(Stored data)
== == ==

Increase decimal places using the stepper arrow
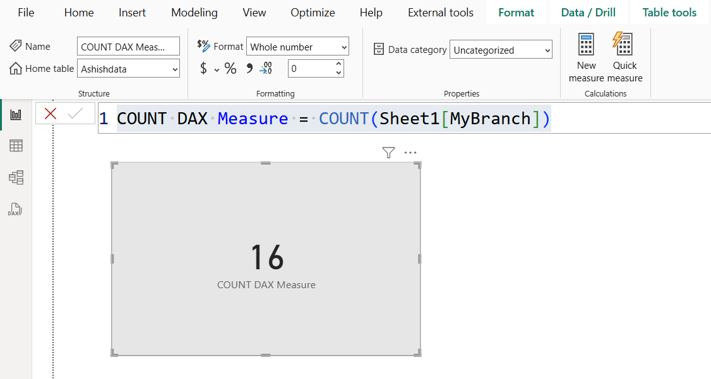 (x=338, y=64)
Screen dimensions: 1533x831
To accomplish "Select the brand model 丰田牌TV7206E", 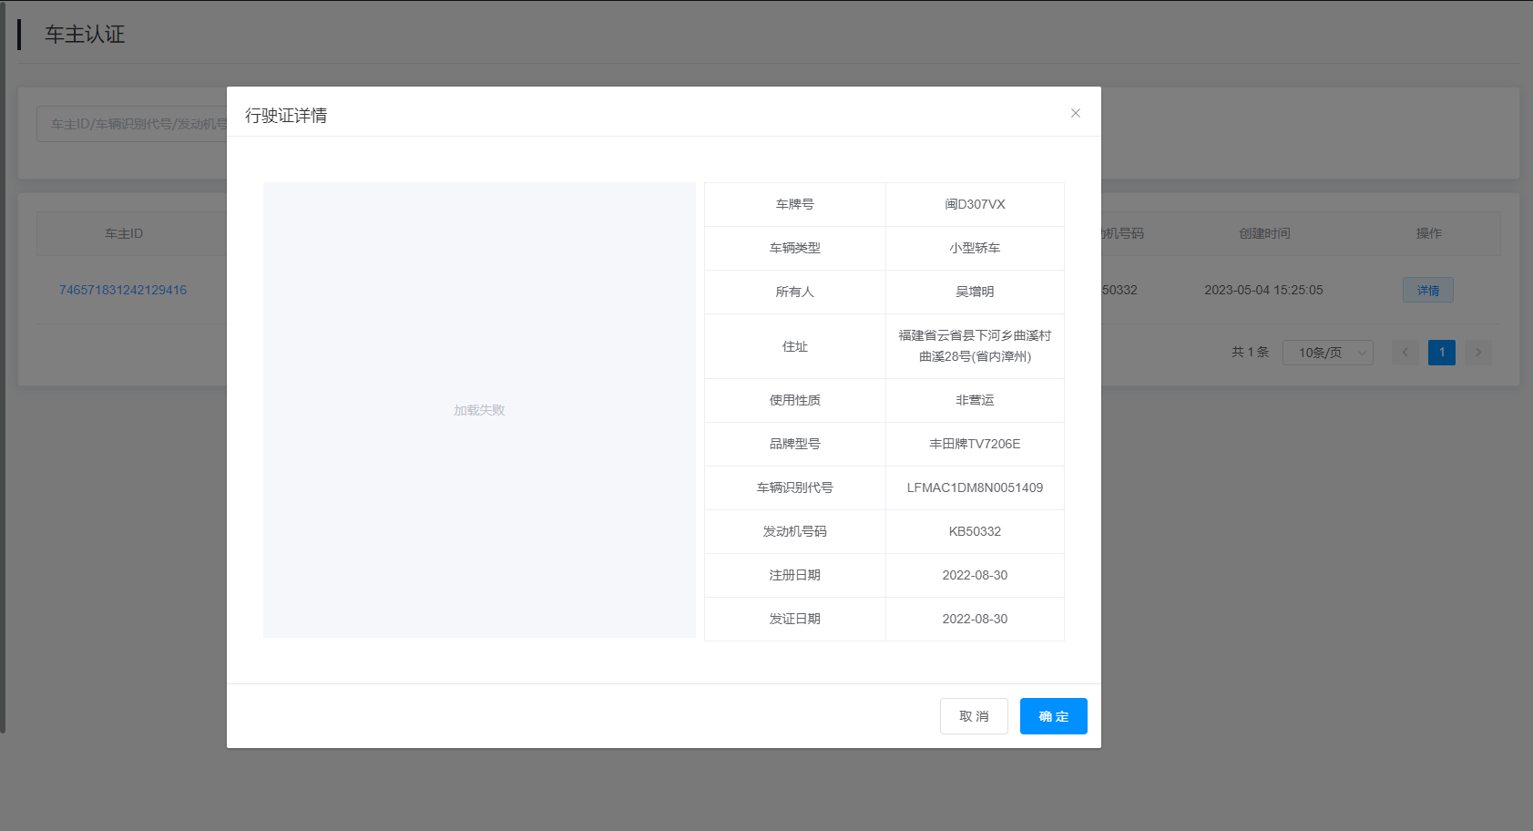I will pos(975,444).
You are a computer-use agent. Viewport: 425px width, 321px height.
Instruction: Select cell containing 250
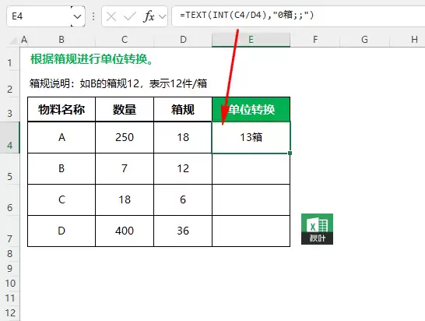click(x=125, y=137)
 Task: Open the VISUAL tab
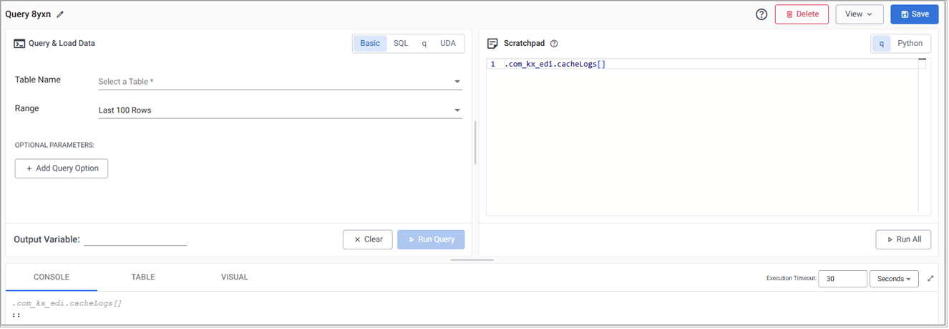pos(235,277)
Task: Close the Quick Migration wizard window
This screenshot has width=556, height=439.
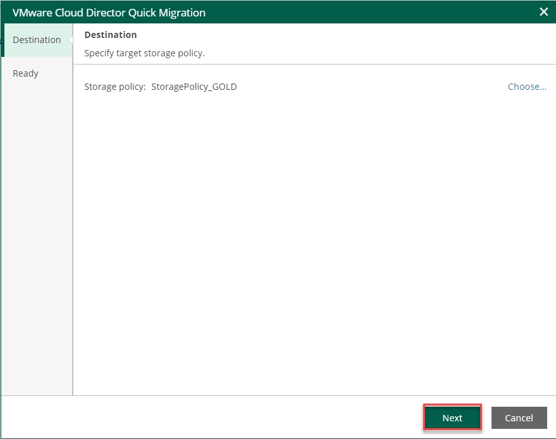Action: click(x=543, y=12)
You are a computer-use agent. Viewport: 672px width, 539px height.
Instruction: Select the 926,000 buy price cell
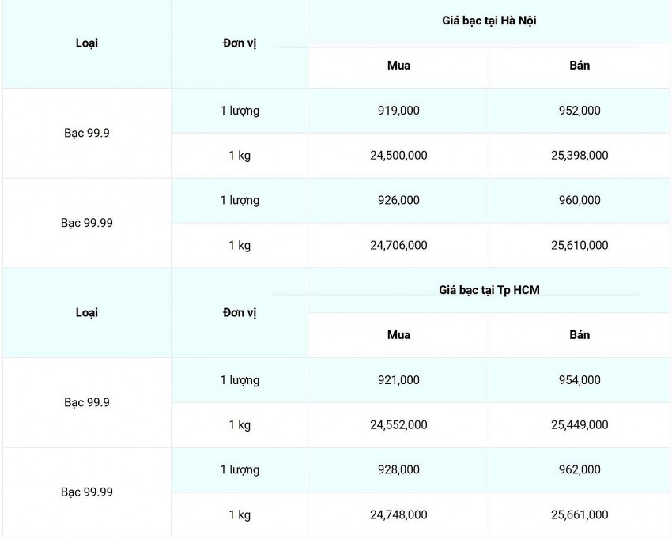tap(398, 201)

== == ==

**TASK OBJECTIVE:**
Your output should consist solely of the lines from the line containing "Task: Open the VISUAL tab" through the end of the data above, copied exactly, with images removed.

**OUTPUT:**
 Task: Open the VISUAL tab
pos(235,277)
Task: Close the Quick Migration wizard window
This screenshot has width=556, height=439.
Action: click(x=543, y=12)
You are a computer-use agent. Viewport: 672px width, 539px height.
Instruction: Select the 926,000 buy price cell
tap(398, 201)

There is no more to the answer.